**WORK TO BE COMPLETED**
Output each record in full, exactly as it stands.

**LISTED RECORDS**
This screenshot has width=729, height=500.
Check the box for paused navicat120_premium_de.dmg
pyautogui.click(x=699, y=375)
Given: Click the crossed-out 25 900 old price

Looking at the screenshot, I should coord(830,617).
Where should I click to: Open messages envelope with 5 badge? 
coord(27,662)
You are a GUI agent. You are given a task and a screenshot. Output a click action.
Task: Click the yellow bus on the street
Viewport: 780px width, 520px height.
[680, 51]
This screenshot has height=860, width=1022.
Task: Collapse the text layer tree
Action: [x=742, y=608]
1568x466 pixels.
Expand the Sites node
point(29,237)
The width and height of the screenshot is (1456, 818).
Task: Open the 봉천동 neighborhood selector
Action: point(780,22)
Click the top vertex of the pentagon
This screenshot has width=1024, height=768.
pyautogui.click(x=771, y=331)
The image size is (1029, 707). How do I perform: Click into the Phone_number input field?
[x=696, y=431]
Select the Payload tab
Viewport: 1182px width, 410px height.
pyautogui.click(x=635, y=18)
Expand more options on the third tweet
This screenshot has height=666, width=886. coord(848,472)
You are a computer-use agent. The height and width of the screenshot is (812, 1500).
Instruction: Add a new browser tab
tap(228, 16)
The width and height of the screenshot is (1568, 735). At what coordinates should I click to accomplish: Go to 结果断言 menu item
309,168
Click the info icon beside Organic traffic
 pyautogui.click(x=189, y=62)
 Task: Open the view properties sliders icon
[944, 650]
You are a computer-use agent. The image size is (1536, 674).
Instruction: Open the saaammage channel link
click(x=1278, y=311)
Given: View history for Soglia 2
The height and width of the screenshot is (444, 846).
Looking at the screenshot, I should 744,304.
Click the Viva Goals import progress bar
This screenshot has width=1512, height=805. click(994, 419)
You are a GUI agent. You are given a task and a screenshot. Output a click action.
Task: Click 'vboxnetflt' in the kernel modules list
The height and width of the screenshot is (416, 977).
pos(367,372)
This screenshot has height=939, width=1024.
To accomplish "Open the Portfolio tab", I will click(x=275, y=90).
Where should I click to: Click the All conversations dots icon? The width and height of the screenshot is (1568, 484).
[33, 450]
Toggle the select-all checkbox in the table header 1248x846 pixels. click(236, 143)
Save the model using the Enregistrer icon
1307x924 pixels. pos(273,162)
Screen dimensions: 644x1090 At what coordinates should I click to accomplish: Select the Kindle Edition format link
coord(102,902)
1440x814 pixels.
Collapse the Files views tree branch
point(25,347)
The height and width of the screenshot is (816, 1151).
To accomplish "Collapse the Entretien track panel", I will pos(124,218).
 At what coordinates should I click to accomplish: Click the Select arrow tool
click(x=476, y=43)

**ANSWER SECTION**
This screenshot has width=729, height=500.
Check the box for paused navicat120_premium_de.dmg
pyautogui.click(x=699, y=375)
Given: Click the crossed-out 25 900 old price

Looking at the screenshot, I should coord(830,617).
Where should I click to: Open messages envelope with 5 badge? 
coord(27,662)
You are a GUI agent. You are given a task and a screenshot. Output a click action.
Task: Click the yellow bus on the street
Viewport: 780px width, 520px height.
[680, 51]
This screenshot has height=860, width=1022.
Task: Collapse the text layer tree
Action: [x=742, y=608]
1568x466 pixels.
Expand the Sites node
point(29,237)
The width and height of the screenshot is (1456, 818).
Task: Open the 봉천동 neighborhood selector
Action: point(780,22)
Click the top vertex of the pentagon
This screenshot has width=1024, height=768.
pyautogui.click(x=771, y=331)
The image size is (1029, 707). How do I perform: Click into the Phone_number input field?
[x=696, y=431]
Select the Payload tab
Viewport: 1182px width, 410px height.
pyautogui.click(x=635, y=18)
Expand more options on the third tweet
This screenshot has height=666, width=886. coord(848,472)
You are a computer-use agent. The height and width of the screenshot is (812, 1500).
Instruction: Add a new browser tab
tap(228, 16)
The width and height of the screenshot is (1568, 735). At what coordinates should I click to accomplish: Go to 结果断言 menu item
309,168
Click the info icon beside Organic traffic
 pyautogui.click(x=189, y=62)
 Task: Open the view properties sliders icon
[944, 650]
You are a computer-use agent. The image size is (1536, 674).
Instruction: Open the saaammage channel link
click(x=1278, y=311)
Given: View history for Soglia 2
The height and width of the screenshot is (444, 846).
Looking at the screenshot, I should 744,304.
Click the Viva Goals import progress bar
This screenshot has width=1512, height=805. click(994, 419)
You are a GUI agent. You are given a task and a screenshot. Output a click action.
Task: Click 'vboxnetflt' in the kernel modules list
The height and width of the screenshot is (416, 977).
pos(367,372)
This screenshot has height=939, width=1024.
To accomplish "Open the Portfolio tab", I will click(x=275, y=90).
Where should I click to: Click the All conversations dots icon? The width and height of the screenshot is (1568, 484).
[33, 450]
Toggle the select-all checkbox in the table header 1248x846 pixels. click(236, 143)
Save the model using the Enregistrer icon
1307x924 pixels. pos(273,162)
Screen dimensions: 644x1090 At what coordinates should I click to accomplish: Select the Kindle Edition format link
coord(102,902)
1440x814 pixels.
Collapse the Files views tree branch
point(25,347)
The height and width of the screenshot is (816, 1151).
To accomplish "Collapse the Entretien track panel", I will pos(124,218).
 At what coordinates should I click to accomplish: Click the Select arrow tool
click(x=476, y=43)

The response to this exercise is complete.